Delaware County, Case Nos. 18 CAA 09 0066, 18 CAA 09 0067, 18 CAA 09 0068 3
{¶ 7} On April 18, 2018, the state filed a motion to suspend Urban's community
control sanctions in each case alleging he had violated each of the forgoing conditions.
Specifically, the state alleged Urban had been convicted of misdemeanor passing bad
checks in Licking County case number 18CRB00367 and charged with passing bad
checks in Licking County case number 18CRB00785. The state additionally alleged that
Urban was in possession of a rifle fitted with a bayonet, and had left the state of Ohio and
traveled to the state of Washington without permission.

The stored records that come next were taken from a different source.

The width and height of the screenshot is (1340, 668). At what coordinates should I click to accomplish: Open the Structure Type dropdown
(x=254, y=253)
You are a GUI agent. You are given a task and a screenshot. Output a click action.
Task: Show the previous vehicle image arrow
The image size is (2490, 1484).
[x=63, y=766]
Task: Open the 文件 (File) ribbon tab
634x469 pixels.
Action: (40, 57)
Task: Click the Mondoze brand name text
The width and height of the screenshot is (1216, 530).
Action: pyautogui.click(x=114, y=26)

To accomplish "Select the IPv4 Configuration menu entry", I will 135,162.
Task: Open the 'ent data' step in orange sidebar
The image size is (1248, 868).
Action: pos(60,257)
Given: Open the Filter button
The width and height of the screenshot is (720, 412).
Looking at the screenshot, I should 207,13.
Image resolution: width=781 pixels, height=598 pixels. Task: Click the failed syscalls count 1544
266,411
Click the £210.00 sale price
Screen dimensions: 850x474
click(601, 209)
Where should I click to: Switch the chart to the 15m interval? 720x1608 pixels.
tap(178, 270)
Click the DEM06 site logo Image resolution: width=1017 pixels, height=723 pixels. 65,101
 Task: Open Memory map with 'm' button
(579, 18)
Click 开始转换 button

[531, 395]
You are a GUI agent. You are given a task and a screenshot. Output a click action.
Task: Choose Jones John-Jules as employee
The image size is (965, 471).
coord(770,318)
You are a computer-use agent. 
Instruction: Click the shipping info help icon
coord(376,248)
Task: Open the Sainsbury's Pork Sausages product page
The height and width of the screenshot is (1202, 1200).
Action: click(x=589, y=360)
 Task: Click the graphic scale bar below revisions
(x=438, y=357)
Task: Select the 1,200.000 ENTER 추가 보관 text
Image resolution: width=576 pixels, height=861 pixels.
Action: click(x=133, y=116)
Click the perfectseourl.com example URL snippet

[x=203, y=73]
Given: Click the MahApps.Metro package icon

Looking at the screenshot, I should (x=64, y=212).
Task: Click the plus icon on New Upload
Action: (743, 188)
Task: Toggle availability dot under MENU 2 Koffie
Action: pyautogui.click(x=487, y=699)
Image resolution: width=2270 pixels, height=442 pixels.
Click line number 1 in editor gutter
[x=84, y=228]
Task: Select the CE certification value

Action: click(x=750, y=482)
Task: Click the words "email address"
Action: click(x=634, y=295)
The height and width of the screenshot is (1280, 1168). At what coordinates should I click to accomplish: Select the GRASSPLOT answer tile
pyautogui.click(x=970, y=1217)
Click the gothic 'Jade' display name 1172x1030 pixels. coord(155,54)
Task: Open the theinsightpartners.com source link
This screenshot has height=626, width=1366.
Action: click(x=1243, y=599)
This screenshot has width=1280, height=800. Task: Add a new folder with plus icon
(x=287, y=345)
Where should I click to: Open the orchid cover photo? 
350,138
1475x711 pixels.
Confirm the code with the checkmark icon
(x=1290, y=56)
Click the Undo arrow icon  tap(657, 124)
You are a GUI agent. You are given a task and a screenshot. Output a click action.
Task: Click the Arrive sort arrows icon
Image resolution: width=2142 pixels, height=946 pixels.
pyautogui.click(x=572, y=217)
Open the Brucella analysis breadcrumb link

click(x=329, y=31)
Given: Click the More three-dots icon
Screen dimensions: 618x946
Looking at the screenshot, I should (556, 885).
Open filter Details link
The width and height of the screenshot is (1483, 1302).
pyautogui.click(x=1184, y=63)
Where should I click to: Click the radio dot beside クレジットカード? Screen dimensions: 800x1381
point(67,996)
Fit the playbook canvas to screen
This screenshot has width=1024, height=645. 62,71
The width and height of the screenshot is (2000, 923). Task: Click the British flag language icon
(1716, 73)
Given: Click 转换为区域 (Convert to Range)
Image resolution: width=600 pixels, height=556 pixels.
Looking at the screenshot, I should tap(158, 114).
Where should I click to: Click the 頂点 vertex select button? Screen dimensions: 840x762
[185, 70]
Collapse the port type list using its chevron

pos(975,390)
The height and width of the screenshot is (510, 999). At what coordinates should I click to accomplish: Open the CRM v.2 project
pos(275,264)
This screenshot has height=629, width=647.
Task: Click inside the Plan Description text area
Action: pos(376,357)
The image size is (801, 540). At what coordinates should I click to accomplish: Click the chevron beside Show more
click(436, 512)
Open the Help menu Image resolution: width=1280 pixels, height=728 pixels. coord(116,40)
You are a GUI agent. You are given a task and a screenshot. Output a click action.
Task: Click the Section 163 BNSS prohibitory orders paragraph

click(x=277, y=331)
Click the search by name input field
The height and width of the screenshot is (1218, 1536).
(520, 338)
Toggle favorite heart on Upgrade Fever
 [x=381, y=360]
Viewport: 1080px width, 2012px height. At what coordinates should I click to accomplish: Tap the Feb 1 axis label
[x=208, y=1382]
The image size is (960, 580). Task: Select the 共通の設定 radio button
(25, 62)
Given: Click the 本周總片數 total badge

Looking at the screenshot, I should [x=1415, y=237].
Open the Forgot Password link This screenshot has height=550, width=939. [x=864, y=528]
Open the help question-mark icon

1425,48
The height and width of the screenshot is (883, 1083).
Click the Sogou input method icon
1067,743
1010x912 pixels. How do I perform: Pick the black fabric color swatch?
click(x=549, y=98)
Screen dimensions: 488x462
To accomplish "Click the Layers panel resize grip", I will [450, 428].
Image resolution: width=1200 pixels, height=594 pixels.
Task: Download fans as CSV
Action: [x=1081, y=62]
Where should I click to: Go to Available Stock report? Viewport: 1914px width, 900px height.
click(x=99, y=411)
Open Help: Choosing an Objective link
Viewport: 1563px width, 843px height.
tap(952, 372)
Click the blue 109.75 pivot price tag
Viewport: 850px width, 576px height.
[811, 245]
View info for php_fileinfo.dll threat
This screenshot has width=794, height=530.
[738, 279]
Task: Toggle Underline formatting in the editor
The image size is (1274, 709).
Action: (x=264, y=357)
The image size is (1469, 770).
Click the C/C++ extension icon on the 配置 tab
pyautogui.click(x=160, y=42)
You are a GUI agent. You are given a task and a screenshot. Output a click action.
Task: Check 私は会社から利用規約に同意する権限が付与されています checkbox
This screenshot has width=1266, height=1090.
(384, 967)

{¶ 8} On May 7, 2018, a hearing was held on the matter. The state withdrew the
allegation regarding the rifle, and Urban admitted to the remaining allegations. The state
requested that the trial court impose Urban's previously suspended sentences and
counsel for Urban urged the court to impose less than the entire suspended sentence.
The trial court found Urban was not amenable to community control, terminated his
community control, and imposed the previously suspended aggregate sentence of 78
months. R.C. 2929.15(B)(1), which places limits on sentences for certain community
control violations was never raised or discussed by either party or the court.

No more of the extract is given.